Il me reste six filles. Edwige m’a séparé de L., que j’aimais bien. Je ne sais comment elle s’y est prise. Ses arguments paraissaient raisonnables. Je lui en veux. L. a été rachetée par un barbon (et moi, que suis-je d’autre?) qui aujourd’hui refuse de me la revendre. Lui aussi rit de moi. Lorsque je lui rends visite, il prend un vif plaisir à me laisser regarder L. Il la caresse devant moi. L. semble ne pas me voir. 

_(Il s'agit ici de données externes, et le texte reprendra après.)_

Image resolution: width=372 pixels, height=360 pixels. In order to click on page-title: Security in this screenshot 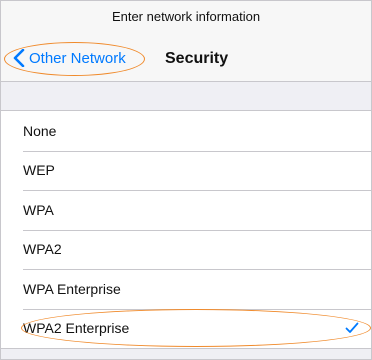, I will do `click(197, 58)`.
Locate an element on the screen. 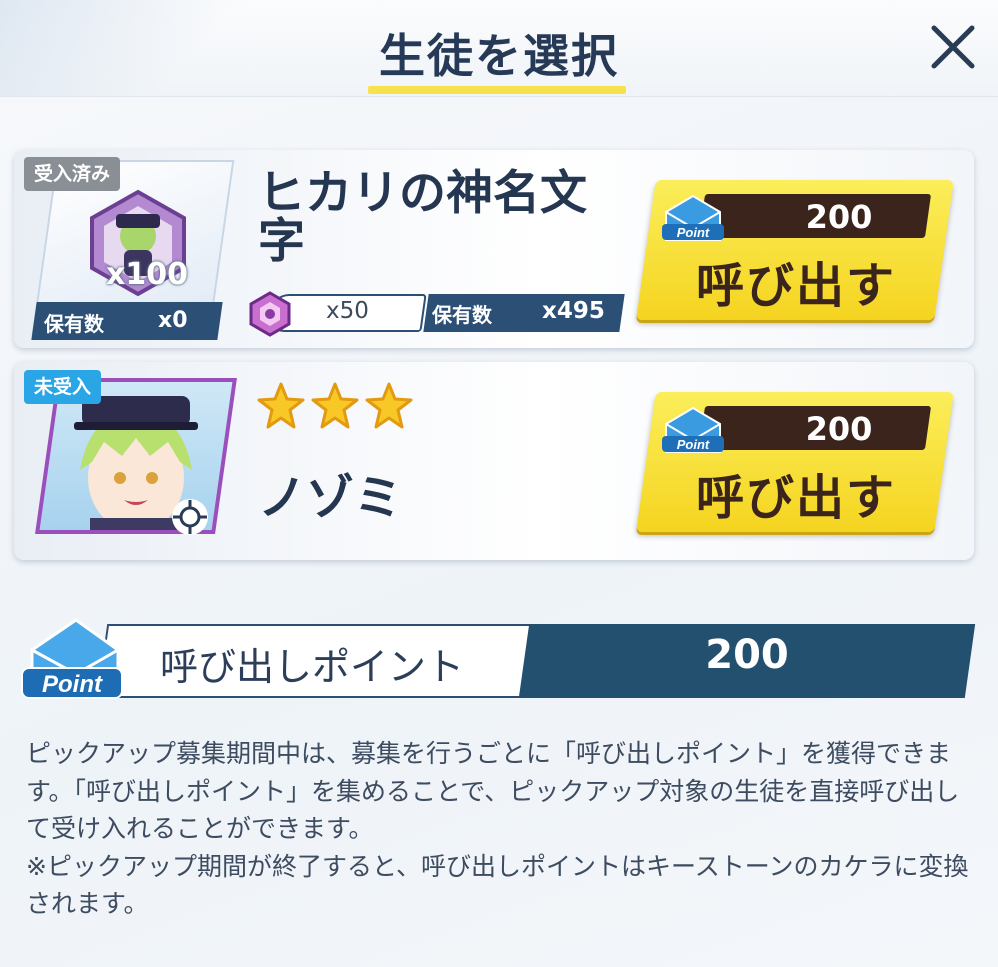  point-label: 呼び出しポイント is located at coordinates (312, 667).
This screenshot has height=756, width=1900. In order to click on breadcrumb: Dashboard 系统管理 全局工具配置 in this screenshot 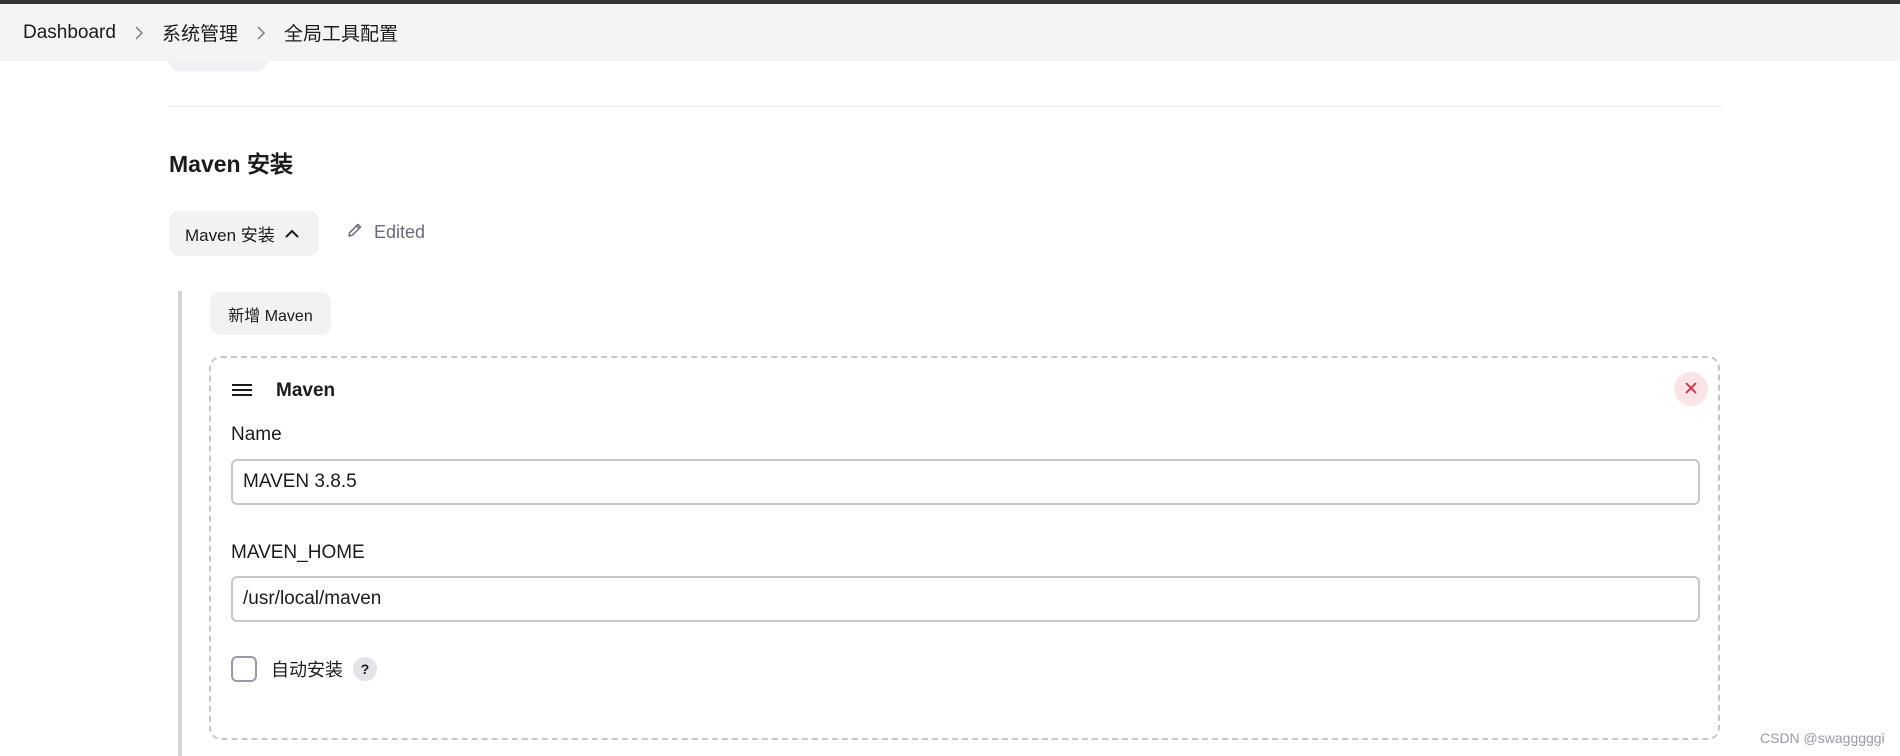, I will do `click(950, 32)`.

J’en veux beaucoup à Edwige, je ne la désire plus. C’est L. que je veux. Que je reveux. J’avais un sentiment pour cette fille. Le vieux refuse mes propositions, même les plus généreuses. Je crois qu’il est de connivence avec Edwige. Je les imagine bien riant tous deux de moi, et la main du barbon sur la cuisse d’Edwige, et la bouche d’Edwige sur le corps du barbon — pourquoi pas? — tandis que L. ... 

[...] 

J’ai organisé quelque chose avec des vagabonds. Ça me coûte assez cher. Nous allons enlever Edwige, et la violer au coin d’un bois. Puis nous irons reprendre L. Il me semble que c’est un plan audacieux. Je me sens rajeunir. 

Edwige se promène le soir, dans le grand parc de la rue C. Nous nous sommes cachés derrière les bosquets. Mes hommes s’élancent et font cercle autour d’elle. Ils la tiennent. Elle ne réagit pas. J’approche, masqué, en me déboutonnant. Mes hommes la lâchent et se tournent vers moi. Ils me saisissent. 

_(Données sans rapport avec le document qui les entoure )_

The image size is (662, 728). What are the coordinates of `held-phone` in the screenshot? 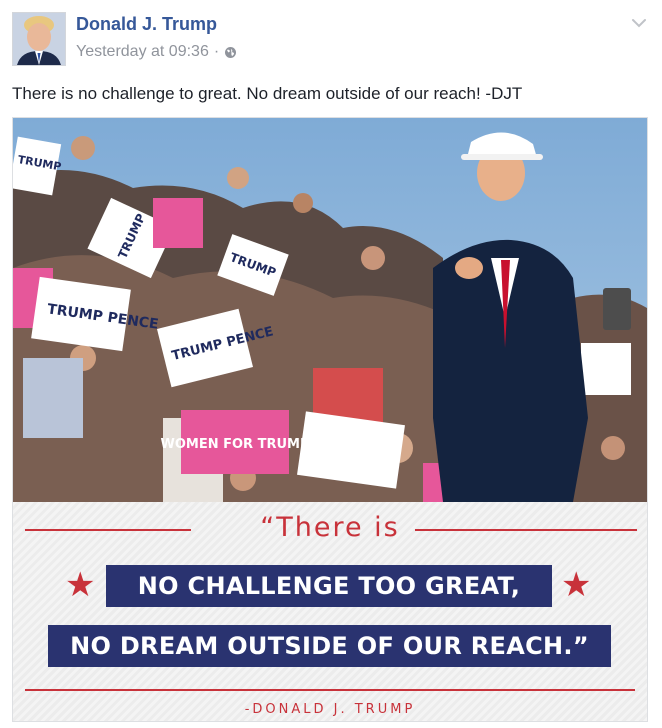 It's located at (617, 309).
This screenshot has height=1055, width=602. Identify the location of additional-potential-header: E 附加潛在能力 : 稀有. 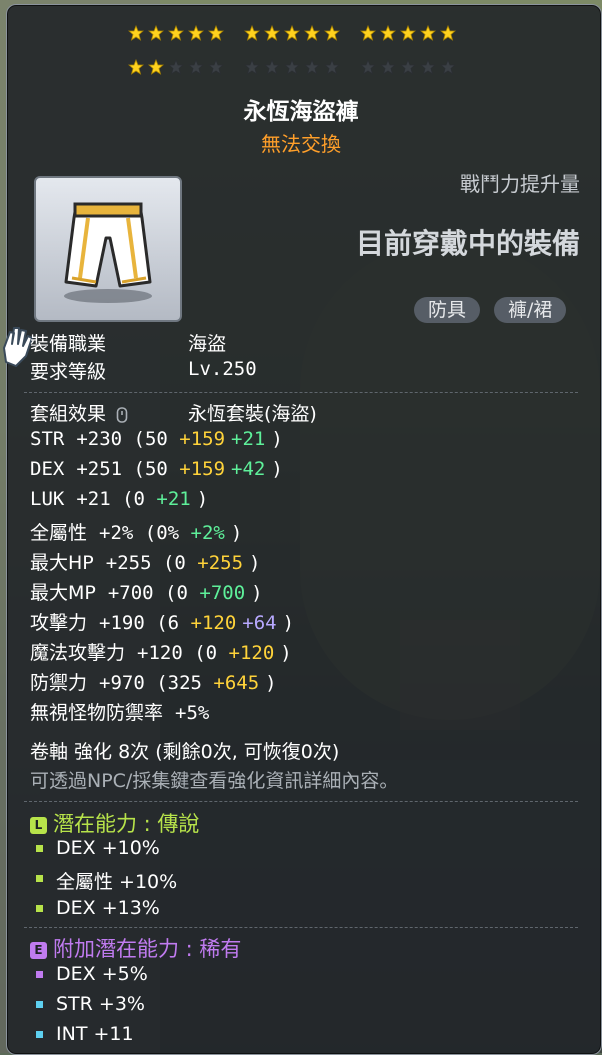
(136, 948).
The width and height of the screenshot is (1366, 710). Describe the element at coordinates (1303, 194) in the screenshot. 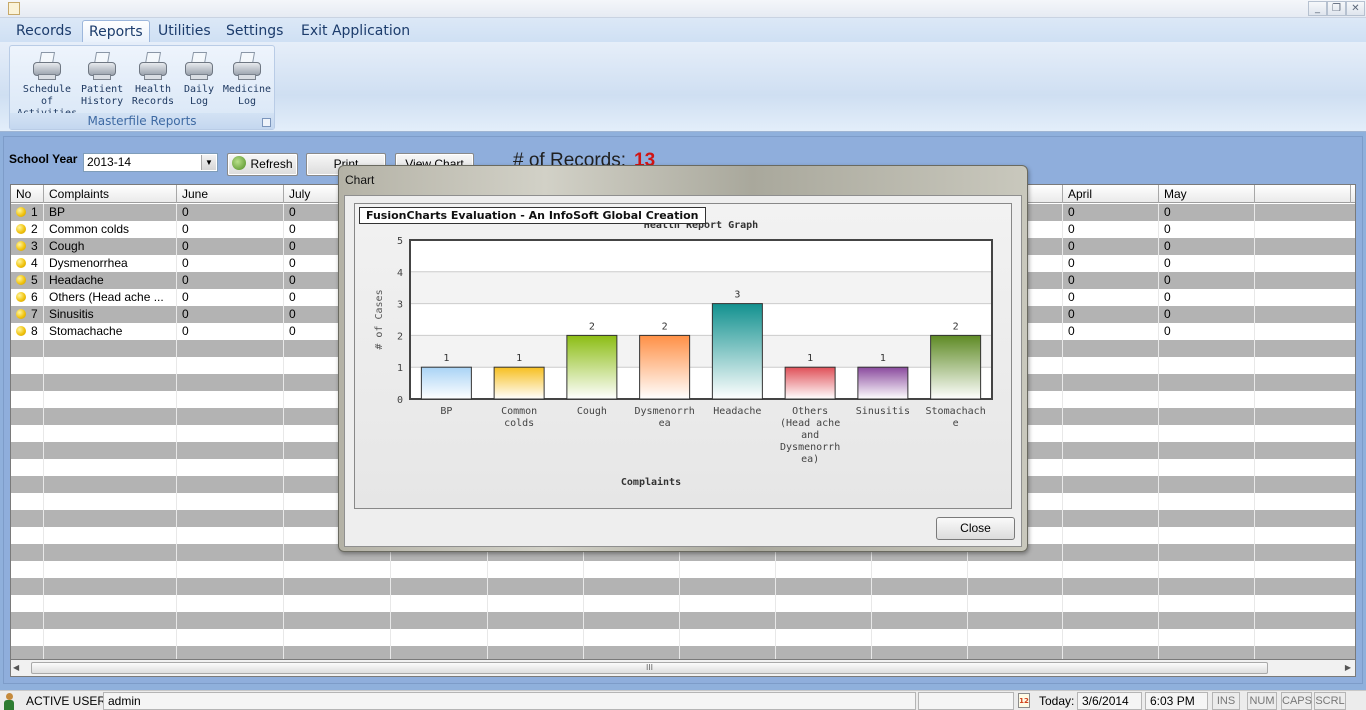

I see `column-header-filler` at that location.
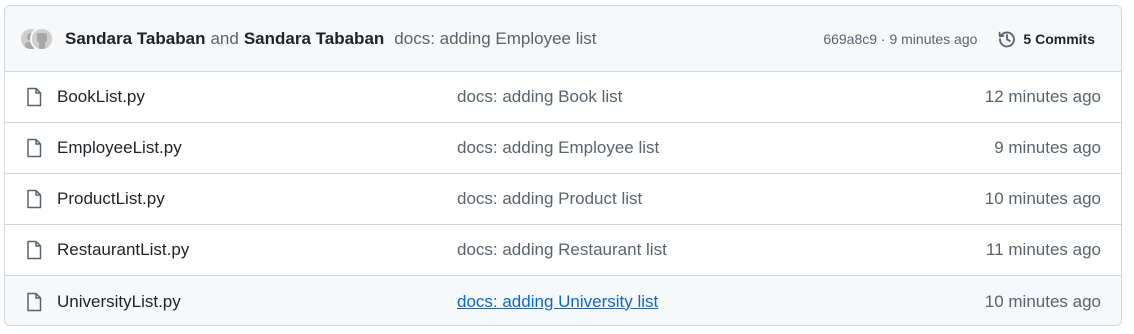  I want to click on file-name-link: BookList.py, so click(257, 97).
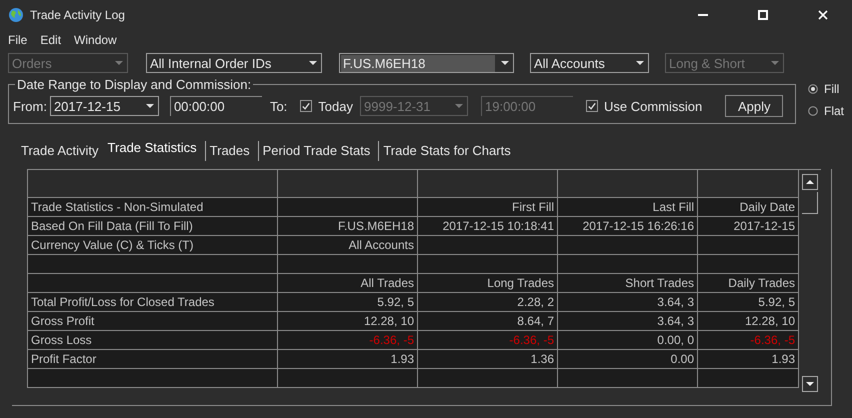  I want to click on table-cell: First Fill, so click(488, 207).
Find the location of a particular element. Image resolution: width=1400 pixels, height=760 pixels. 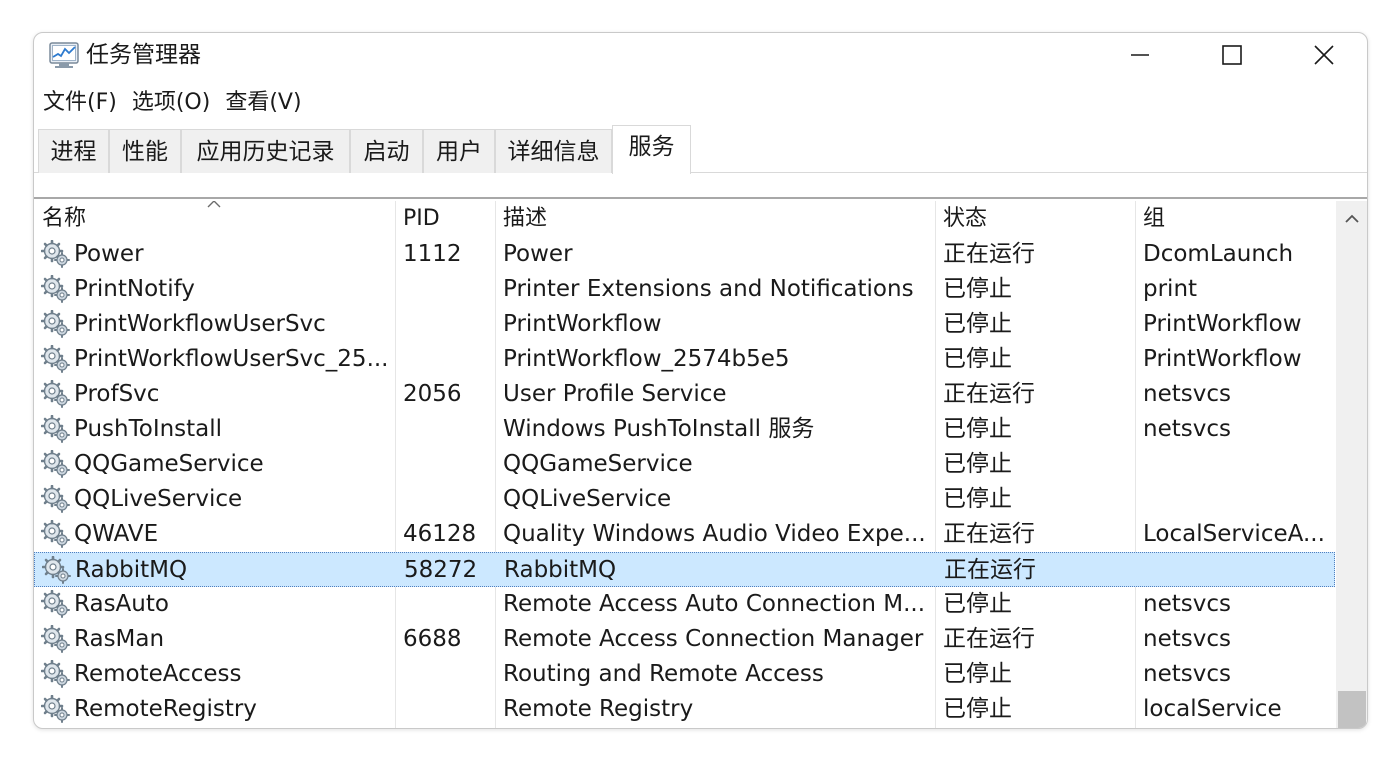

cell-name: PrintNotify is located at coordinates (134, 289).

Bien sûr, Edwige avait tout deviné. Elle rit. Elle dit aussi qu’elle doit me punir. Et voici ce qu’elle fait : 

Ils m’ont attaché à un arbre et Edwige, devant moi, sans me quitter des yeux, se donne à chaque bandit. Chacun la prend à sa manière. 

— C’est bien ce que tu voulais, n’est-ce pas? me demande-t-elle tandis qu’un gaillard ahane dans son dos. 

Elle m’a tutoyé. 

Ils jouissent d’elle à leur guise (croient-ils). Certains en prendront plusieurs fois. Échevelée, luisante de sueur, l’haleine lourde (elle a cédé sa bouche aussi, sans ciller, sans que ses yeux me quittent), elle s’approche de moi, effleure mon sexe tendu, et rit. 

Ils amènent L. 

Ils la tuent. La dépècent. Edwige rit et bat des mains comme une enfant. Ils éviscèrent. La carcasse de L. est par terre et on m’oblige à me coucher dessus. J’ai vomi. Je gémis. Le pied d’Edwige sur mes reins — Allons, du nerf! — et je dois faire semblant de posséder le cadavre de L. 

Edwige est assise sur mon dos, elle me griffe. Ils vont me tuer. 

Mais ils me laissent. Je me réveille seul, au petit matin, sur la carcasse de L. Je pense à Edwige avec beaucoup de respect. 

Le lendemain, comme si rien n’était arrivé, elle est chez moi, et vérifie mes comptes. 

Je l’enlace. 

— Que voulez-vous enfin? 

Je suis forcé d’admettre que je n’en sais rien.